Avec son troisième roman, Catherine Leroux s'affirme comme l'une des voix les plus solides de la littérature québécoise actuelle. Après La marche en forêt, premier roman qui a été finaliste au Prix des libraires, et Le mur mitoyen, qui a remporté le prix France-Québec, Madame Victoria vient confirmer le grand talent qu'on lui reconnaissait déjà.

Éclaté et brillant, Madame Victoria est moins sage que ses livres précédents, et réunit tout ce qui caractérise l'auteure de 35 ans depuis ses débuts: la grande Histoire qui croise la petite, l'enquête (elle a déjà été journaliste), les faits divers comme source d'inspiration, et le portrait détaillé et crédible d'une galerie de personnages ayant tous un lien entre eux.

La particularité de ce nouveau roman choral: toutes les femmes qui y figurent sont les facettes imaginaires d'une seule personne. Victoria, c'est en effet le prénom qui a été donné au squelette d'une femme découvert près de l'hôpital Royal Victoria à l'été 2001, et qui à ce jour reste non identifié. Cette mystérieuse affaire, dont Catherine Leroux a eu connaissance grâce à un reportage de l'émission Enquête, lui a ainsi donné l'idée d'inventer une identité à ces restes humains anonymes, explique-t-elle dans ses remerciements.

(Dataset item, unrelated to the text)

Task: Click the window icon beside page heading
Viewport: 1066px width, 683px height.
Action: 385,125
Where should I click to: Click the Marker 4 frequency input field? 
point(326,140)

Et tant qu'à faire, pourquoi ne pas lui en inventer plusieurs? Le roman est le résultat de cet exercice fascinant. Selon les chapitres, Victoria est jeune ou vieille, blanche ou noire, mère, célibataire ou amoureuse; elle a vécu il y a deux siècles, il y a 50 ans, maintenant ou dans le futur; elle vient du sud-ouest des États-Unis, de Montréal ou de la Côte-Nord; elle est esclave ou femme d'affaires, est invisible, déifiée, anonyme, alcoolique ou intolérante à la chaleur humaine.

Victoria est tout ça et même plus grâce à l'imagination de Catherine Leroux et à son écriture élégante, parfois lyrique, parfois plus terre à terre, toujours adaptée à la situation. Entre ses différentes incarnations, toutes crédibles tellement le récit est parfaitement cerné, elle en profite pour rappeler le drame des femmes disparues et jamais retrouvées. Et en filigrane, pour parler de ceux qui restent avec la douleur, de ceux qui cherchent la vérité.

Roman d'une beauté troublante et d'une étrangeté dérangeante - toutes les Victoria finissent par mourir mais on ne sait jamais quel chemin elles prendront, et des motifs récurrents, un nom de famille ou des yeux vairons, ajoutent à son charme vénéneux -, Madame Victoria navigue avec fluidité de la SF à la romance en passant par tout ce qui se trouve entre les deux. Absolument maîtrisé, on en apprécie chaque paragraphe, chaque mot, véritable concentré bouillonnant qui montre tout le potentiel de la fiction quand elle prend le relais du réel inexplicable.

C'est clair, Catherine Leroux vient d'entrer dans la cour des grands.

* * * *

Madame Victoria. Catherine Leroux. Alto, 202 pages.